### Work instructions
Turn the data below into a Markdown table with the columns "Row" and "Data line," giving each line its own numbered row. Leave out blank lines.

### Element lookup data
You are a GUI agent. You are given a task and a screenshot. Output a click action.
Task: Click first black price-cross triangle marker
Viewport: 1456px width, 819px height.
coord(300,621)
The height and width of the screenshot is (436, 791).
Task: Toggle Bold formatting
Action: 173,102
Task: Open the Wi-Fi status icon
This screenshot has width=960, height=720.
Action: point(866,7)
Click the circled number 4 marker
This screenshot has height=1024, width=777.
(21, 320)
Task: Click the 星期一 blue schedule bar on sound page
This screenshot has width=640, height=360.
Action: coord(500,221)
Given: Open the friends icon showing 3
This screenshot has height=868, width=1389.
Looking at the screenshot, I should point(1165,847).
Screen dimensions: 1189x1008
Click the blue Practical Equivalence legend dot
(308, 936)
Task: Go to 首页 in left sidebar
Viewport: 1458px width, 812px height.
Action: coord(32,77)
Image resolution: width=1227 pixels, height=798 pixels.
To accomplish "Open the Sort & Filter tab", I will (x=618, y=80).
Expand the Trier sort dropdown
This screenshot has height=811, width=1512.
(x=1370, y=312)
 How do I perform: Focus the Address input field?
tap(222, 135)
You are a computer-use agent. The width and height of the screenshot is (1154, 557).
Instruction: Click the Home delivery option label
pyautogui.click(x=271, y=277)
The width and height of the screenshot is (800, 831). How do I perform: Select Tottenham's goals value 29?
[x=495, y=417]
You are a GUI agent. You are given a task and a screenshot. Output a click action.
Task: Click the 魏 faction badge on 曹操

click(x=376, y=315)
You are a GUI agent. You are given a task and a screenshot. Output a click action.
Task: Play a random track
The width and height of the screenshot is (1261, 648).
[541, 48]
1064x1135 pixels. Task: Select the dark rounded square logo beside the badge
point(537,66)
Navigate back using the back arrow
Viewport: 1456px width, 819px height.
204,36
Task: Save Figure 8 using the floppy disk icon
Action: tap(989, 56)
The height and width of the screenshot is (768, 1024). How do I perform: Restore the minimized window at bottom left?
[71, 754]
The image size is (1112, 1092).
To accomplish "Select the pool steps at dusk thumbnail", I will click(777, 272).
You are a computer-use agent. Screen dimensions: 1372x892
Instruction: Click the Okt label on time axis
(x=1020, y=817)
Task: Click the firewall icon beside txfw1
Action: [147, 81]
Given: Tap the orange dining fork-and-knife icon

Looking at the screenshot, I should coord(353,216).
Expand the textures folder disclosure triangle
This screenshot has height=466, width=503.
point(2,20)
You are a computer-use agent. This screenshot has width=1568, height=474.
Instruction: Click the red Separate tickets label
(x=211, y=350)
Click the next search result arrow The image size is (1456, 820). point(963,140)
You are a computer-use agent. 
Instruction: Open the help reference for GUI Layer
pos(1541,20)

### Response
| Row | Data line |
|---|---|
| 1 | You are a GUI agent. You are given a task and a screenshot. Output a click action. |
| 2 | Task: Click first black price-cross triangle marker |
| 3 | Viewport: 1456px width, 819px height. |
| 4 | coord(300,621) |
| 5 | The height and width of the screenshot is (436, 791). |
| 6 | Task: Toggle Bold formatting |
| 7 | Action: 173,102 |
| 8 | Task: Open the Wi-Fi status icon |
| 9 | This screenshot has width=960, height=720. |
| 10 | Action: point(866,7) |
| 11 | Click the circled number 4 marker |
| 12 | This screenshot has height=1024, width=777. |
| 13 | (21, 320) |
| 14 | Task: Click the 星期一 blue schedule bar on sound page |
| 15 | This screenshot has width=640, height=360. |
| 16 | Action: coord(500,221) |
| 17 | Given: Open the friends icon showing 3 |
| 18 | This screenshot has height=868, width=1389. |
| 19 | Looking at the screenshot, I should point(1165,847). |
| 20 | Screen dimensions: 1189x1008 |
| 21 | Click the blue Practical Equivalence legend dot |
| 22 | (308, 936) |
| 23 | Task: Go to 首页 in left sidebar |
| 24 | Viewport: 1458px width, 812px height. |
| 25 | Action: coord(32,77) |
| 26 | Image resolution: width=1227 pixels, height=798 pixels. |
| 27 | To accomplish "Open the Sort & Filter tab", I will (x=618, y=80). |
| 28 | Expand the Trier sort dropdown |
| 29 | This screenshot has height=811, width=1512. |
| 30 | (x=1370, y=312) |
| 31 |  How do I perform: Focus the Address input field? |
| 32 | tap(222, 135) |
| 33 | You are a computer-use agent. The width and height of the screenshot is (1154, 557). |
| 34 | Instruction: Click the Home delivery option label |
| 35 | pyautogui.click(x=271, y=277) |
| 36 | The width and height of the screenshot is (800, 831). How do I perform: Select Tottenham's goals value 29? |
| 37 | [x=495, y=417] |
| 38 | You are a GUI agent. You are given a task and a screenshot. Output a click action. |
| 39 | Task: Click the 魏 faction badge on 曹操 |
| 40 | click(x=376, y=315) |
| 41 | You are a GUI agent. You are given a task and a screenshot. Output a click action. |
| 42 | Task: Play a random track |
| 43 | The width and height of the screenshot is (1261, 648). |
| 44 | [541, 48] |
| 45 | 1064x1135 pixels. Task: Select the dark rounded square logo beside the badge |
| 46 | point(537,66) |
| 47 | Navigate back using the back arrow |
| 48 | Viewport: 1456px width, 819px height. |
| 49 | 204,36 |
| 50 | Task: Save Figure 8 using the floppy disk icon |
| 51 | Action: tap(989, 56) |
| 52 | The height and width of the screenshot is (768, 1024). How do I perform: Restore the minimized window at bottom left? |
| 53 | [71, 754] |
| 54 | The image size is (1112, 1092). |
| 55 | To accomplish "Select the pool steps at dusk thumbnail", I will click(777, 272). |
| 56 | You are a computer-use agent. Screen dimensions: 1372x892 |
| 57 | Instruction: Click the Okt label on time axis |
| 58 | (x=1020, y=817) |
| 59 | Task: Click the firewall icon beside txfw1 |
| 60 | Action: [147, 81] |
| 61 | Given: Tap the orange dining fork-and-knife icon |
| 62 | Looking at the screenshot, I should coord(353,216). |
| 63 | Expand the textures folder disclosure triangle |
| 64 | This screenshot has height=466, width=503. |
| 65 | point(2,20) |
| 66 | You are a computer-use agent. This screenshot has width=1568, height=474. |
| 67 | Instruction: Click the red Separate tickets label |
| 68 | (x=211, y=350) |
| 69 | Click the next search result arrow The image size is (1456, 820). point(963,140) |
| 70 | You are a computer-use agent.  |
| 71 | Instruction: Open the help reference for GUI Layer |
| 72 | pos(1541,20) |